Personal information
- Full name: Gary Boughton
- Date of birth: November 16, 1988 (age 37)
- Place of birth: Buffalo, New York, United States
- Height: 5 ft 10 in (1.78 m)
- Position: Midfielder

Team information
- Current team: FC Buffalo

College career
- Years: Team / Apps / (Gls)
- 2006–2009: Medaille Mavericks

Senior career*
- Years: Team / Apps / (Gls)
- 2007–2008: Fort Wayne Fever / 28 / (7)
- 2009: Austin Aztex U23 / 6 / (0)
- 2010: Newark Ironbound Express / 3 / (1)
- 2010: Houston Leones / 12 / (0)
- 2011: F.C. New York / 21 / (1)
- 2011–2015: Rochester Lancers (indoor) / 67 / (39)
- 2012: FC Buffalo / 11 / (2)
- 2013: Niagara United / 9 / (1)
- 2015: Cedar Rapids Rampage (indoor) / 2 / (0)
- 2015–2016: Syracuse Silver Knights (indoor) / 10 / (3)
- 2017: FC Buffalo / 6 / (1)
- 2018–: Rochester Lancers (indoor) / 24 / (15)

= Gary Boughton =

American soccer player

Gary Boughton (born November 16, 1988) is an American soccer player played in the USL Premier Development League, USL Professional League, Major Indoor Soccer League, National Premier Soccer League, and the Canadian Soccer League.

==Career==

===College and amateur===
Boughton played college soccer at Medaille College.
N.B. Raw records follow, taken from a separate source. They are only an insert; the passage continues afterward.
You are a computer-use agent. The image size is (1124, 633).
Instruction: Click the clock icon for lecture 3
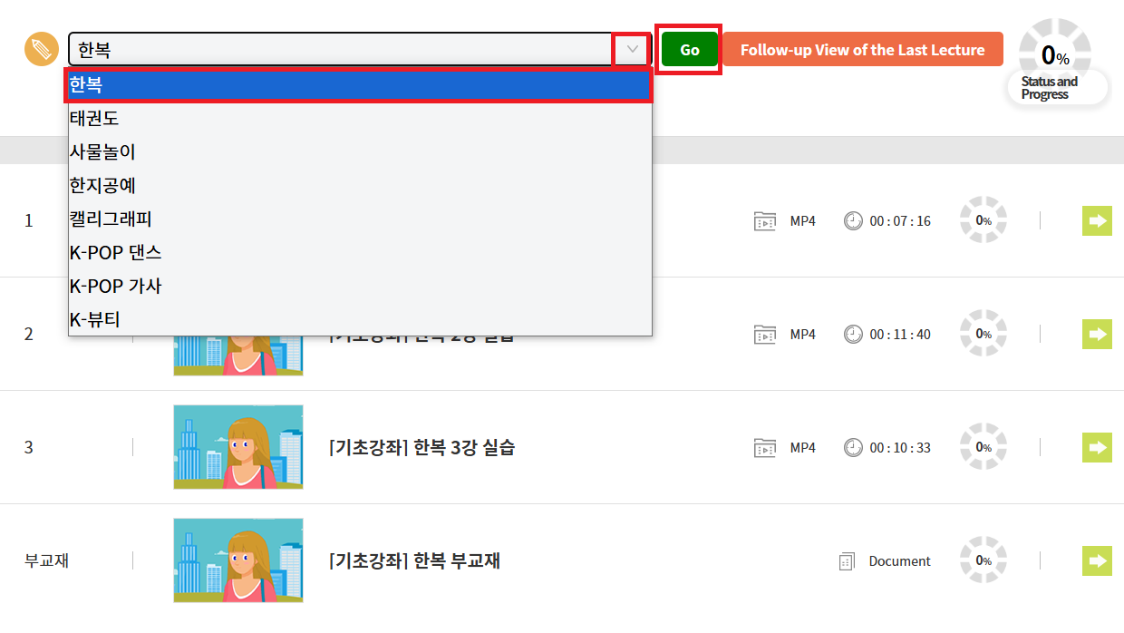853,447
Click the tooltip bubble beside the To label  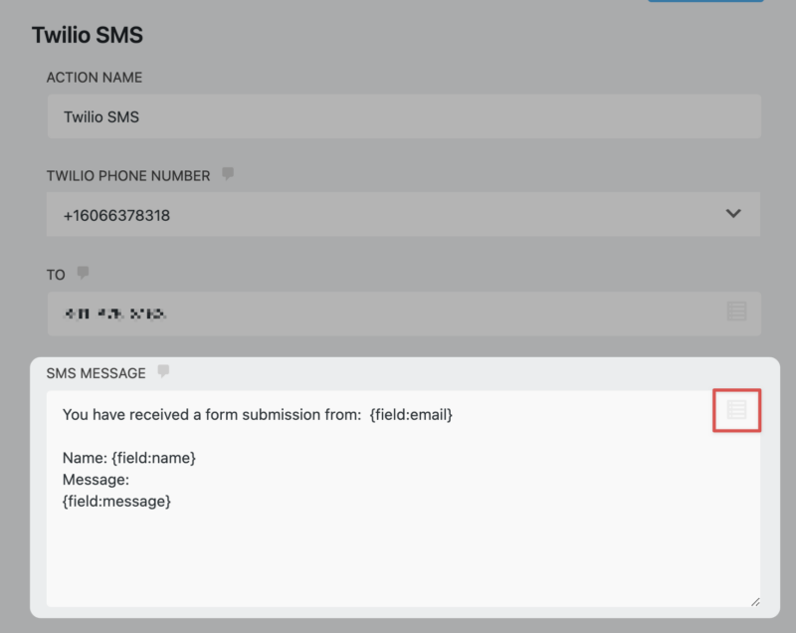[x=82, y=273]
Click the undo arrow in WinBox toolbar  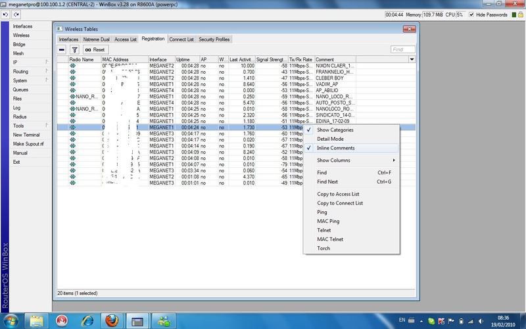(x=5, y=14)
He led his Medaille team to four straight undefeated conference championships, three trips to the NCAA tournament, and in his senior year smashed the NCAA career assists record, registering 82 career assists in his four years. He also tallied 35 goals in 86 career collegiate games. Boughton's individual achievements included being named an NSCAA Scholar All-American twice, an NSCAA Regional All-American four times, AMCC Conference Player of the Year twice, AMCC 1st Team All-Conference player four times, and AMCC Newcomer of the Year.

During his college years Boughton also played extensively in the USL Premier Development League, for Fort Wayne Fever, the Austin Aztex U23s, Newark Ironbound Express and the Houston Leones.

===Professional===
Boughton signed his first professional contract in 2011 when he was signed by F.C. New York of the USL Professional Division. He made his professional debut on April 9, 2011, in New York's first-ever game, a 3–0 loss to Orlando City, and scored his first professional goal on June 10 in a 3–0 win over the Dayton Dutch Lions. Following the USL season Boughton trained with MLS side Sporting Kansas City. He participated in a Reserve League match on September 18, entering in the second half of a 1–0 win over Real Salt Lake.

Boughton joined the Rochester Lancers in 2011, their inaugural season in the Major Indoor Soccer League. After tallying 8 goals in 21 games during his rookie season, Boughton signed a new multi-year contract with the team. In 2012, he signed a contract with FC Buffalo of the National Premier Soccer League. In 2013, he went north of the border to sign with Niagara United of the Canadian Soccer League.